The borough operates shuttle bus service throughout the day.

==Port of Paulsboro==

The Port of Paulsboro is located on the Delaware River and Mantua Creek in and around Paulsboro. It is traditionally one of the nation's busiest for marine transfer operations of petroleum products. From 1998 to early 2011, the Valero Energy Corporation operated an oil refinery here, which it sold in a 2010 deal to PBF Energy for $360 million. The bridge over Mantua Creek was the site of the 2012 Paulsboro train derailment, resulting in a tank car leaking 23,000 gallons of vinyl chloride into the air.

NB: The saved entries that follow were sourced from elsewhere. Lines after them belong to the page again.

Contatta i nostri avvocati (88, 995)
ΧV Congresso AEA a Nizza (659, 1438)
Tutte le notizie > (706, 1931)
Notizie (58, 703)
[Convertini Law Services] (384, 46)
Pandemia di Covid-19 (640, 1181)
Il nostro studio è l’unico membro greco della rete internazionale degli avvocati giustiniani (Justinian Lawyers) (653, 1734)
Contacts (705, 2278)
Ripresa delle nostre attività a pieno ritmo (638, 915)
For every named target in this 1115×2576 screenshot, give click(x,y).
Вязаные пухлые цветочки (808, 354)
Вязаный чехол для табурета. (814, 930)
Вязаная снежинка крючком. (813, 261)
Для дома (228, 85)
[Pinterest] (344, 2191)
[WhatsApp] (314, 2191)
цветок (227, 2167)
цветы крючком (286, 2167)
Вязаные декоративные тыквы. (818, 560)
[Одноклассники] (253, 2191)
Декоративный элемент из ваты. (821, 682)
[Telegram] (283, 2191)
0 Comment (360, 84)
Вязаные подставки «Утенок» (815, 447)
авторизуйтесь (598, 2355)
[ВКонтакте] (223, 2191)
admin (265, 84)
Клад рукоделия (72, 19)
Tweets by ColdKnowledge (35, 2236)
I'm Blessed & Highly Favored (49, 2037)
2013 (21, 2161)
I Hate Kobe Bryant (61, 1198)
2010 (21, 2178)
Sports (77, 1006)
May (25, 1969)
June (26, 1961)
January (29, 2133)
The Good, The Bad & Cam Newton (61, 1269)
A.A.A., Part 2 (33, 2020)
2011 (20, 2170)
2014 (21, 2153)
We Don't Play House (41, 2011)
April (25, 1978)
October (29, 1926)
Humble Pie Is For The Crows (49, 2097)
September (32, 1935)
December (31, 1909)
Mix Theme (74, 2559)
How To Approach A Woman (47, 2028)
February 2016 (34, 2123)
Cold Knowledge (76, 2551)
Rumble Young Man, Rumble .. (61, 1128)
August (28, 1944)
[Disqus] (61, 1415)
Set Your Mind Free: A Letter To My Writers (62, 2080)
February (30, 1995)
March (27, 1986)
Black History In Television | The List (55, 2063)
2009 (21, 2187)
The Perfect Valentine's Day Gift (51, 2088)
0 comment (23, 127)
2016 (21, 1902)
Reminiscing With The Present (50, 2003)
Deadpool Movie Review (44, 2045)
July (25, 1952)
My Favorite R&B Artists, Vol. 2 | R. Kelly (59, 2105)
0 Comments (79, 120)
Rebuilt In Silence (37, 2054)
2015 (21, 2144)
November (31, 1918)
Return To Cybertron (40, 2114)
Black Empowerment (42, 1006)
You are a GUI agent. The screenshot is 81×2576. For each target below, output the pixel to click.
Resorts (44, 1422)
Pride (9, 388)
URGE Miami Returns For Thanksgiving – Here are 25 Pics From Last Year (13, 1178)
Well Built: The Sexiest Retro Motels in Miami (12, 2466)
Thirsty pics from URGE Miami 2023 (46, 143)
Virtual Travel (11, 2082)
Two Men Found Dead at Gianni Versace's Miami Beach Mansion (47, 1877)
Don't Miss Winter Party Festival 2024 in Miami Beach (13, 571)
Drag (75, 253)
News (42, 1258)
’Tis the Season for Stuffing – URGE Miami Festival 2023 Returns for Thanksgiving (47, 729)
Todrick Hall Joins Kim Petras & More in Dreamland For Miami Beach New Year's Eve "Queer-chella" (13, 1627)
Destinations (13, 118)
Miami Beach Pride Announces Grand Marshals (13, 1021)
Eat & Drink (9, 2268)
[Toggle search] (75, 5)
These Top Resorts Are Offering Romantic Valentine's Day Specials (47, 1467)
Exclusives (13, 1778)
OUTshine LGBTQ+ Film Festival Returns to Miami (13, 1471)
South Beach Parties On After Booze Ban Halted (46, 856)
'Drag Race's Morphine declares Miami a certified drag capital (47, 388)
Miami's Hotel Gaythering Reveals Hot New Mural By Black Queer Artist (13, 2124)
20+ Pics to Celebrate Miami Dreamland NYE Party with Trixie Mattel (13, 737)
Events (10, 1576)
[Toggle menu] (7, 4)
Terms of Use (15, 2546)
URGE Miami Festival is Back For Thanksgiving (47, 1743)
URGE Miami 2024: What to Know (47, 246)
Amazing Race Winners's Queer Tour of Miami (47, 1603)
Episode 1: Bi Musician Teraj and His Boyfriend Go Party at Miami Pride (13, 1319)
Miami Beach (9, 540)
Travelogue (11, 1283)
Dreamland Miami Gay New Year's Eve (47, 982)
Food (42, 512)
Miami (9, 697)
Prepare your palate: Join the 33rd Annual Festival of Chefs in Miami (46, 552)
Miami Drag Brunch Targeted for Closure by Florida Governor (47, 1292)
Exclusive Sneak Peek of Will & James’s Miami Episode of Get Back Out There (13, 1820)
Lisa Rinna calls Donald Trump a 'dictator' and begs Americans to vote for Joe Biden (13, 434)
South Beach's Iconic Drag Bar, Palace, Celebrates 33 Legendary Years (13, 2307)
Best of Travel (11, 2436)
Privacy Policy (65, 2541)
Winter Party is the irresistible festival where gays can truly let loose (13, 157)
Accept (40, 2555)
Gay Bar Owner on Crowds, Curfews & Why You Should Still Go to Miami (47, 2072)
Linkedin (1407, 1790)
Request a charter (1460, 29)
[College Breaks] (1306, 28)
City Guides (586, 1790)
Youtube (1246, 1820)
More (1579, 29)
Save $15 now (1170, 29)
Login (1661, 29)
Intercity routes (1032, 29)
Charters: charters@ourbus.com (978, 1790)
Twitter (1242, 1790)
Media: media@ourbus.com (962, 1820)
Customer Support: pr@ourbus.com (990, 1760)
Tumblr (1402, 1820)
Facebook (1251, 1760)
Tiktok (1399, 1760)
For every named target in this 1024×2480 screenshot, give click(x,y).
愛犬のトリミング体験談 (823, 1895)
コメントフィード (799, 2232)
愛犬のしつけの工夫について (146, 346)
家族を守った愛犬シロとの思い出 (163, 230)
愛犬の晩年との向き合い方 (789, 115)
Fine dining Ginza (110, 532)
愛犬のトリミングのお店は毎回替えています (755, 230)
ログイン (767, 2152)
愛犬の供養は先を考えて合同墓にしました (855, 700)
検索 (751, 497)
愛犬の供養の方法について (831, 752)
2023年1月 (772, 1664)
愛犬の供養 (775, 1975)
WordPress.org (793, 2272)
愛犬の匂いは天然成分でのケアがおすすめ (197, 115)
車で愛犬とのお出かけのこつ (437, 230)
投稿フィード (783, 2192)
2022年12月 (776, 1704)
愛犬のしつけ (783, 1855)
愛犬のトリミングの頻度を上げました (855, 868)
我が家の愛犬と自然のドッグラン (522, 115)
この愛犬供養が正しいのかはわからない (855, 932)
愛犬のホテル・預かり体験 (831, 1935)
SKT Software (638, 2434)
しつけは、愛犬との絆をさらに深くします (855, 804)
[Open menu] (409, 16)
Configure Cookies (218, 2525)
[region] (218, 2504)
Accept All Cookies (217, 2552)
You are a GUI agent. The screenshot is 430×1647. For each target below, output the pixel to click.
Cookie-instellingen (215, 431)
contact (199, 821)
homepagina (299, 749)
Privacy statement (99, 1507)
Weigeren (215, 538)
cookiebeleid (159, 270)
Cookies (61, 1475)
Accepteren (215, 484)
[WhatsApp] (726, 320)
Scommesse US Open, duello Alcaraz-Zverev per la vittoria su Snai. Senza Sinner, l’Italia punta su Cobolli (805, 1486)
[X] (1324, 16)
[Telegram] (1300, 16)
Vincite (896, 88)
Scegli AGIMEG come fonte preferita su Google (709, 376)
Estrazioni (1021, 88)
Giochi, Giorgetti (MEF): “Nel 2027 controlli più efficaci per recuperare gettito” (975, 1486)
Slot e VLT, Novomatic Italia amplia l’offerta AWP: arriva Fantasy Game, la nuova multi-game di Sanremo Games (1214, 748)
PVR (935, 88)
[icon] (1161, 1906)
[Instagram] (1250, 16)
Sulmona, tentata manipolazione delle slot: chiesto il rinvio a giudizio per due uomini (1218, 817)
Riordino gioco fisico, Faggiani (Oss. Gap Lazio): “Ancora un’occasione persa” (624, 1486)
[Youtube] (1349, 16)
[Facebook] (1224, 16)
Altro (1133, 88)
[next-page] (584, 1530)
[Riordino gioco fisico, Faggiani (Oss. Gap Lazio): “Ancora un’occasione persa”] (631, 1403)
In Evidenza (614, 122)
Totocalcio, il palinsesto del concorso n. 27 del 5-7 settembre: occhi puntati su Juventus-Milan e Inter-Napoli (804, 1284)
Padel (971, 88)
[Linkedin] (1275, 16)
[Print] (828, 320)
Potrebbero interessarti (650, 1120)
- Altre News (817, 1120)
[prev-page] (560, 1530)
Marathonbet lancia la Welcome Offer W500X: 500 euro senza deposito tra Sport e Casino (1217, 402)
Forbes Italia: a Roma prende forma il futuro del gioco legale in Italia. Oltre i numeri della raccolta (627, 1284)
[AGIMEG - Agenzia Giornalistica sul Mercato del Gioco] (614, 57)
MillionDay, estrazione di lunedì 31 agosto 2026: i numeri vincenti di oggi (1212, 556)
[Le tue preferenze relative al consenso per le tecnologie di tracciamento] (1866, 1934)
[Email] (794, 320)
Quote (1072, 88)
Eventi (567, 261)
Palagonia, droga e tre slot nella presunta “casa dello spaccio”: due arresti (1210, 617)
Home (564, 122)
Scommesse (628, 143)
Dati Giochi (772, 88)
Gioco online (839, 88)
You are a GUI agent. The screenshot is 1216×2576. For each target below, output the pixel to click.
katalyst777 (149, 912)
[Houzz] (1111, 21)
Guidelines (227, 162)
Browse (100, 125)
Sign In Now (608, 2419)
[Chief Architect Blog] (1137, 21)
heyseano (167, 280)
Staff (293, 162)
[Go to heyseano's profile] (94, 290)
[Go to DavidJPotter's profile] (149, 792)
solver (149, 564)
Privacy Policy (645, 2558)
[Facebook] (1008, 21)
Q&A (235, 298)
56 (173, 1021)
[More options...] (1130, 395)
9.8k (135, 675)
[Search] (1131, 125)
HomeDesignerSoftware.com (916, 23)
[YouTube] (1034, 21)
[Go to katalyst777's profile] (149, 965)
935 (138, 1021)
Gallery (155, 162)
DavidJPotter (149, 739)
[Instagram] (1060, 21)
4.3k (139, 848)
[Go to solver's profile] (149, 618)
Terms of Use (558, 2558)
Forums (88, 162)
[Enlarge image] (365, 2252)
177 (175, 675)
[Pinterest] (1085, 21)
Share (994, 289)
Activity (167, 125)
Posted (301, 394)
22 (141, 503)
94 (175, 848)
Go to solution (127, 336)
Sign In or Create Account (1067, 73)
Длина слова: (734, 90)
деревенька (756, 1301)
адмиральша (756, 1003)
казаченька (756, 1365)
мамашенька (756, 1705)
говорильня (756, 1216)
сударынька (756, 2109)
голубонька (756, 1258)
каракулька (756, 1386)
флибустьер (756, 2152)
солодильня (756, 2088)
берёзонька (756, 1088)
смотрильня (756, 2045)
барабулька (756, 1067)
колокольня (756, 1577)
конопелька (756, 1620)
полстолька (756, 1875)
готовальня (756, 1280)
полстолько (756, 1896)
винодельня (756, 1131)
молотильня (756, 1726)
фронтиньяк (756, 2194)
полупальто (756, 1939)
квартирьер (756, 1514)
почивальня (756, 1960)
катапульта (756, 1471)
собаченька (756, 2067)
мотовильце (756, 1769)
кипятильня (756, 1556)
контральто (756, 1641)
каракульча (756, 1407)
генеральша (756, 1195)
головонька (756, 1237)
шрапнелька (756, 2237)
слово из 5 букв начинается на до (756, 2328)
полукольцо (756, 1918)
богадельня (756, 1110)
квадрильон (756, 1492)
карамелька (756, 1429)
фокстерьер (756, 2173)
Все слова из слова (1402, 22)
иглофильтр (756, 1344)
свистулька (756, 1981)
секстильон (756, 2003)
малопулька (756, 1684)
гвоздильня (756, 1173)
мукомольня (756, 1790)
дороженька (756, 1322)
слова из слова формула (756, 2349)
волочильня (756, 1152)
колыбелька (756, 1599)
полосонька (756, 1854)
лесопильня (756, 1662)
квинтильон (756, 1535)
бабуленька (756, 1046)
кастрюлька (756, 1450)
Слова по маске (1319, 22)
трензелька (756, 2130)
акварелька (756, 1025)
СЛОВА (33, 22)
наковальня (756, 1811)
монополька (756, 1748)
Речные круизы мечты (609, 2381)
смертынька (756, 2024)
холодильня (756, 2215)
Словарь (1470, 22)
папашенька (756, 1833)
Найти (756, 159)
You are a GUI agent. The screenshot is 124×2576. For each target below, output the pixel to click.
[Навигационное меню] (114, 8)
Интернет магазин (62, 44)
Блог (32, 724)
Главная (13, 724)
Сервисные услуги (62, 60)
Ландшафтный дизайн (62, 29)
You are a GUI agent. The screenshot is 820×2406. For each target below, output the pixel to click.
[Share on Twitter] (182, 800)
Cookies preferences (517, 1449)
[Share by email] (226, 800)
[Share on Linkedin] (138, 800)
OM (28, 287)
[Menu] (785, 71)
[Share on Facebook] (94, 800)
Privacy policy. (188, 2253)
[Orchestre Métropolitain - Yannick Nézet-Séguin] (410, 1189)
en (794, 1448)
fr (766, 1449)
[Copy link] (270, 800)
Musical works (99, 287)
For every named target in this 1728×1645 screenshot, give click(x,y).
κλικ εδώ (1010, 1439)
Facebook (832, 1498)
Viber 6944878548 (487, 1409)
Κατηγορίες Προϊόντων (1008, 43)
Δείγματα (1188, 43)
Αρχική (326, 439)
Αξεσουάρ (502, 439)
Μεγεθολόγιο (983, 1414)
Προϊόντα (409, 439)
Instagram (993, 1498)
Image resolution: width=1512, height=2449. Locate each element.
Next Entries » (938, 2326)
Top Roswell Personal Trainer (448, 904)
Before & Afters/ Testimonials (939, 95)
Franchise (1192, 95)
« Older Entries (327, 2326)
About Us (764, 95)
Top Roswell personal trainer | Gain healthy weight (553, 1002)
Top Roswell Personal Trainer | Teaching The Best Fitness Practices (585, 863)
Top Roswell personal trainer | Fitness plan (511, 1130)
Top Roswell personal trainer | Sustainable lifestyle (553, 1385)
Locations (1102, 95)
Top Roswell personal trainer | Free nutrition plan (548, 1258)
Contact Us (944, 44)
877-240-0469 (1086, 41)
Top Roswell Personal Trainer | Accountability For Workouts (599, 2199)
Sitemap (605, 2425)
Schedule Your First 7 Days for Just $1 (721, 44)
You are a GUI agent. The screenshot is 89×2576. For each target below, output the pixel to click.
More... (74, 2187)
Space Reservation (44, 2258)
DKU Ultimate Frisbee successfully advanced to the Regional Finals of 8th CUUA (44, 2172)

The port is being redeveloped as an adaptable omniport able to handle a diversity of bulk, break bulk cargo and shipping containers. Studies completed in 2012 concluded that the port is well-suited to become a center for the manufacture, assembly, and transport of wind turbines and platforms for the development of Atlantic Wind Connection The port has also been home to America's largest asphalt refinery, scheduled to close in 2017.

==Popular culture==
The 2004 film Jersey Girl is set in the Jersey Shore community of Highlands but was filmed in Paulsboro.

==Notable people==

People who were born in, residents of, or otherwise closely associated with Paulsboro include:
- Flipper Anderson (born 1965 as Willie Lee Anderson Jr.), wide receiver who played in the NFL for nine seasons for four different teams
- John J. Burzichelli (born 1954), member of the New Jersey General Assembly who was also a long-time mayor of Paulsboro
- Russell Carter (born 1985), a First Team All-Big East basketball player at the University of Notre Dame in 2006–2007
- Julién Davenport (born 1995), offensive tackle who played for the Indianapolis Colts
- Joseph H. Enos (1910–1973), politician who represented the 3rd legislative district in the New Jersey General Assembly from 1968 to 1971
- Gerald Hodges (born 1991), linebacker who has played in the NFL for the Minnesota Vikings
- Isaac F. Hughes (1861–1931), member of the Los Angeles City Council, 1925–1927
- Henry C. Loudenslager (1852–1911), represented New Jersey's 1st congressional district from 1893 to 1911
- Seth Lundy (born 2000), NBA player
- Tony Montanaro (1927–2002), mime artist who switched to the art from stage acting after seeing Marcel Marceau's 1956 performances in New York City
- Isaac Redman (born 1984), running back for the Pittsburgh Steelers
- Kevin Ross (born 1962), Paulsboro High and Temple University graduate, played in the National Football League for 14 seasons for three different teams
- Anthony Scirrotto (born 1986), football safety
- Larry Sharpe (born 1951), former professional wrestler who operates the Monster Factory training school in Paulsboro
- Alex Silvestro (born 1988), tight end, who has played in the NFL for the New England Patriots and Baltimore Ravens
- Edwin H. Simmons (1921–2007), United States Marine Corps officer
- Bhayshul Tuten (born 2002), American football running back for the Jacksonville Jaguars
- Joan Weber (1935–1981), singer who became a one-hit wonder with her 1954 song "Let Me Go, Lover!"